Court Opinion

ID: 9637070
Source: CourtListenerOpinion
Date Created: 2023-08-22 14:55:49.49523+00
Date Added: 2024-06-11T18:09:52.918318
License: Public Domain

*577Chief Justice GAPPY,
dissenting.
I respectfully dissent from the majority opinion because I do not believe that a state police lab report falls within the business records exception to the hearsay rule.
As noted by the majority opinion, Pennsylvania Rule of Evidence 803(6) provides an exception to the hearsay rule that permits admission of certain types of regularly kept business records. The exception is “justified by the high degree of accuracy imputed to business records because of the regularity with which they are kept and the high degree of reliance placed upon them by the entities that keep such records.” Leonard Packed and Anne Bowen Poulin, Pennsylvania Evidence, § 803(6)-l at 757-58 (2d ed. 1999). As one commentator has noted:
The business records exception grew out of considerations of necessity and trustworthiness — -the necessity for alternatives in permitting large and small business to prove debts by their records of account, and the unusual degree of trustworthiness and reliability of such records owing to the fact that they were kept regularly, systematically, routinely, and contemporaneously. The element of unusual reliability is supplied by habit or precision, by actual experience of business in relying upon these records or by a duty to make an accurate record as a part of a continuing job or occupation. The essence of the business records exception to the hearsay rule is that records systematically made for the conduct of a business as a business are inherently highly trustworthy. These records are routine reflections of day-to-day operations, and because of their entrant’s obligations *578to have them truthful and accurate for the purpose of the conduct of the enterprise, their reliability is without question.

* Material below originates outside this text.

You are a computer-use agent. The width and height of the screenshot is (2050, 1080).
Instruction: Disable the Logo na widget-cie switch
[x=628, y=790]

Robert Berkley Harper, Handbook of Pennsylvania Evidence, § 803[E] at 434 (2001).
The United States Supreme Court, in Palmer v. Hoffman, 318 U.S. 109, 113-14, 63 S.Ct. 477, 87 L.Ed. 645 (1943), employed a similar understanding of what constitutes a business record as a “record made for the systemic conduct of the business as a business.” Palmer, 318 U.S. at 113, 63 S.Ct. 477. As the Court further explained, such records would be those “typical of entries made systematically or as a matter of routine to record events or occurrences, to reflect transactions with others, or to provide internal controls.” Id.

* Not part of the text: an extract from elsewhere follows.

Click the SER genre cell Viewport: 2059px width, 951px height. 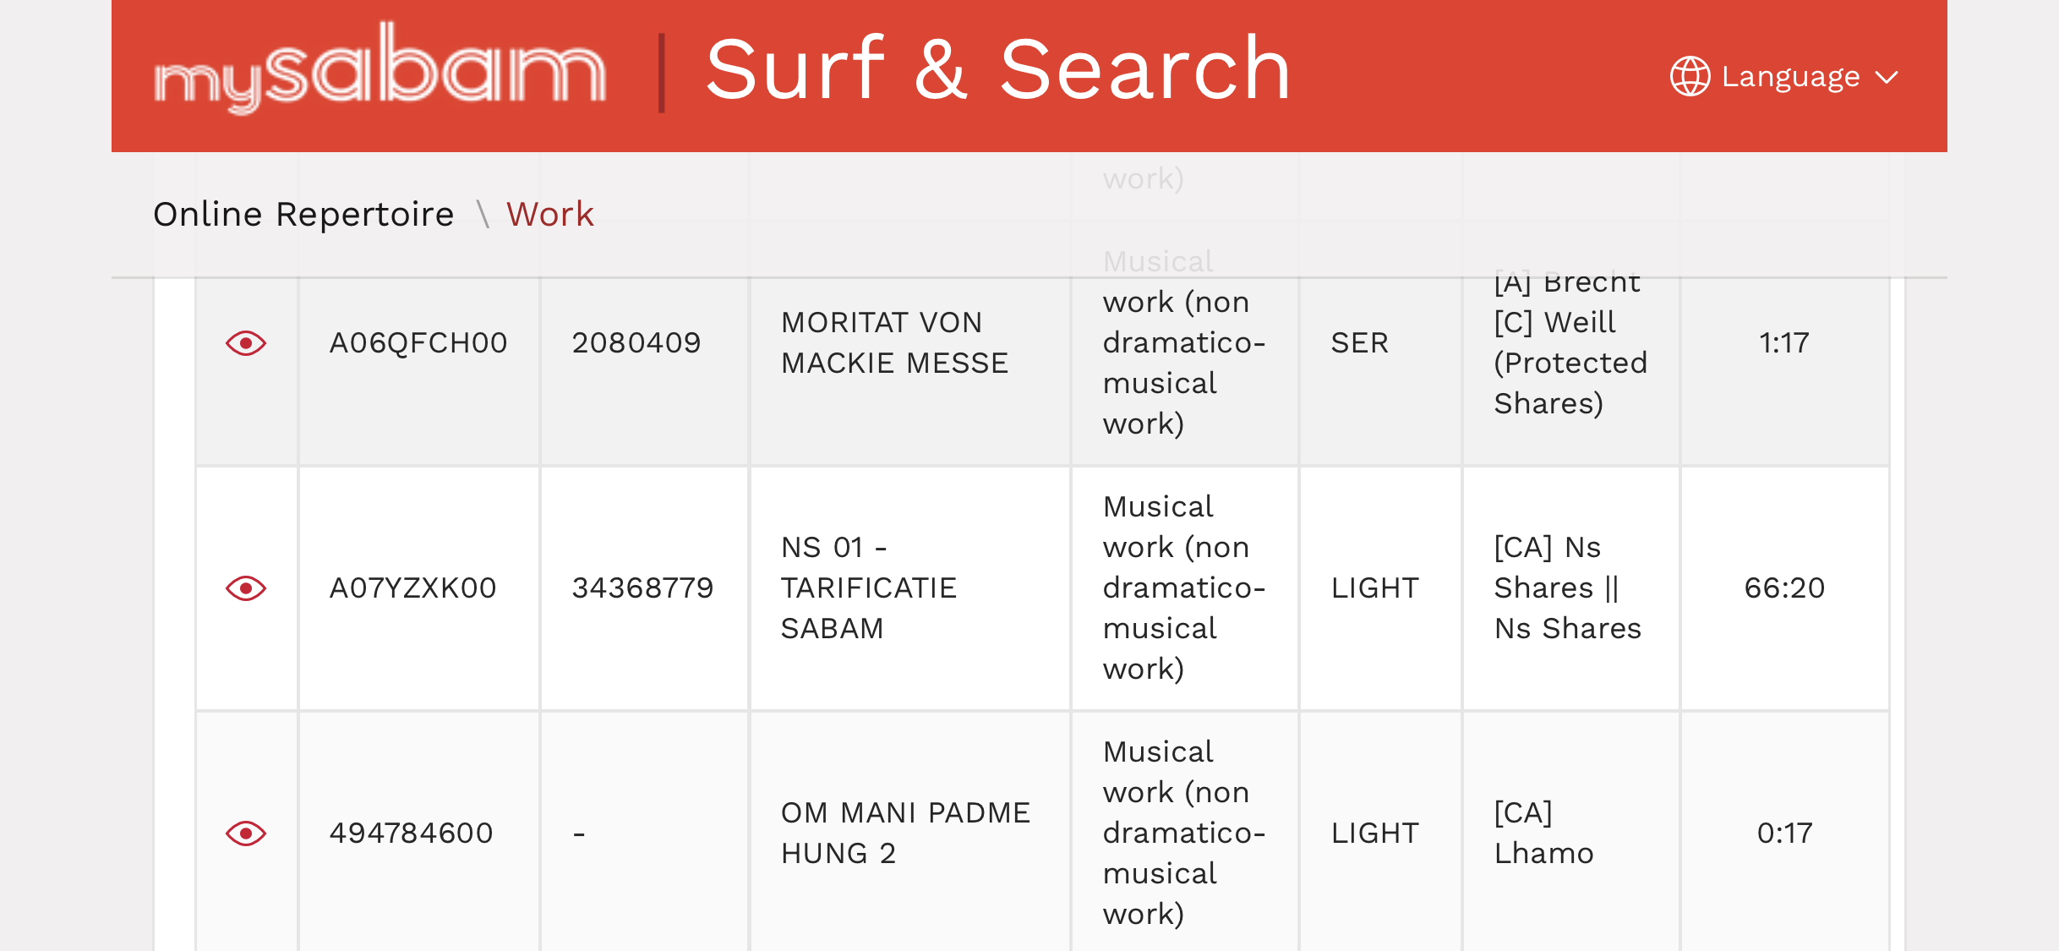(x=1359, y=343)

Using this understanding of business records as contemplated by Rule 803(6), my query would be whether a state police lab report was a record made for the systematic conduct of the business as a business, or, using the words of Robert Harper, whether the records are routine reflections of day-to-day operations of the business. Viewed in this light, a state police lab report is not a record that reflects the day-to-day operations of the business of the state police lab. Instead, it is a product of the business itself and unlike a record that has been kept to reflect the day-to-day operations of the business. See, e.g. Commonwealth v. Graver, 461 Pa. 131, 334 A.2d 667 (1975) (holding that a police log reflecting course of business from the day’s police reports was admissible). It certainly does not reflect routine events or occurrences, transactions with others, or provide a mechanism for internal controls. Palmer, supra. Accordingly, I would not find the lab report at issue to be a “business record” within the definition of Rule 803(6).
Moreover, even if I were persuaded that a state police lab report was the type of record contemplated by Rule 803(6), I would find that it does not fall within the exception, since it is a record prepared in anticipation of litigation. Business rec*579ords prepared for the purposes of pending litigation can never be “in the regular course of business” for purposes of Rule 803(6). Pompa v. Hojnacki, 445 Pa. 42, 281 A.2d 886 (1971); see State of Wisconsin v. Williams, 253 Wis.2d 99, 644 N.W.2d 919 (2002) (holding that state crime lab report was not admissible under the business records exception to the hearsay rule). Turning again to the United States Supreme Court’s decision in Palmer, the Court explained that the basis for the exception was “to facilitate the admission of records which experience has shown to be quite trustworthy.” 318 U.S. at 113, 63 S.Ct. 477. Documents prepared in anticipation of litigation do not share this same trustworthiness. Id. at 114, 63 S.Ct. 477. Therefore, as the state police lab report in question was prepared for the sole purpose of prosecution, I cannot conclude it falls within the ambit of Rule 803(6).
I also cannot join the majority’s alternative analysis, since I disagree that the report falls within Section 6104 of the Judicial Code. That section provides that “official records” shall be admissible . .. “unless the sources of information or other circumstances indicate lack of trustworthiness.” 42 Pa.C.S. § 6104. Records prepared in anticipation of litigation are excluded from the business records exception because of their lack of trustworthiness. Palmer, supra. Accordingly, I do not see how the result can be any different under § 6104, which similarly requires that the documents reach a certain level of trustworthiness in order to be admissible.
For these reasons, I respectfully dissent.